Judges in Milan acquitted Eni, Shell and 13 defendants, including Eni’s CEO Claudio Descalzi and his predecessor Paolo Scaroni, a spokesman for Eni said.

The verdict “finally restores Claudio Descalzi’s professional reputation and Eni’s standing as a large company”, the manager’s lawyer Paola Severino was quoted as saying by ANSA news agency.

In 2011, Eni and Shell paid $1.3 billion dollars for a licence on OPL 245, a giant offshore oilfield in Nigeria estimated to hold nine billion barrels of crude.

The money was paid into a Nigerian government bank account in London, but Italian prosecutors believe that $1.1 billion ended up lining the pockets of Nigerian politicians and middlemen, including former oil minister Dan Etete.

Prosecutors argued that Eni and Shell knew that most of the money would have gone into bribes, but the two companies strongly denied this.

Ben van Beurden, chief executive of Royal Dutch Shell, welcomed the ruling, saying: “We have always maintained that the 2011 settlement was legal, designed to resolve a decade-long legal dispute and unlock development of the OPL 245 block.

“At the same time, this has been a difficult learning experience for us. Shell is a company that operates with integrity and we work hard every day to ensure our actions not only follow the letter and spirit of the law, but also live up to society’s wider expectations of us.”

Earlier this week, Eni said it and Shell would end up as losers from the OPL 245 deal, since the Nigerian government never gave them production rights to start extracting oil.

“The benefits never materialised, Eni and Shell invested $2.5 billion and their licence will expire in May.
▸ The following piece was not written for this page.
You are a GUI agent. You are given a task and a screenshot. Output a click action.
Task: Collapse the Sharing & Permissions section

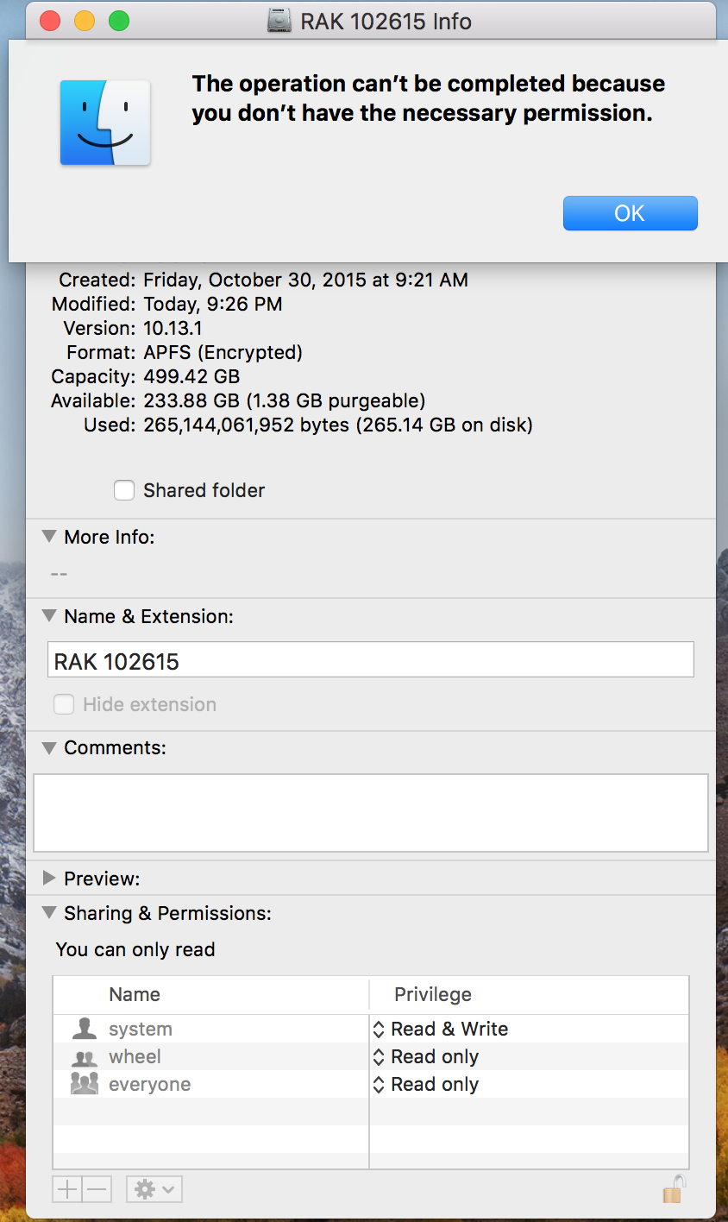[x=49, y=913]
So the truth is that the two companies are the damaged parties in this affair,” an Eni spokesman told AFP.

The Italian trial against Eni and Shell started in 2018, five years after three anti-corruption NGOs brought a complaint before the Milan prosecutors office.

One of the NGOs, Global Witness, called the verdict “a disappointment”, but insisted that it would “not mark the final word in this scandal for Shell and Eni”.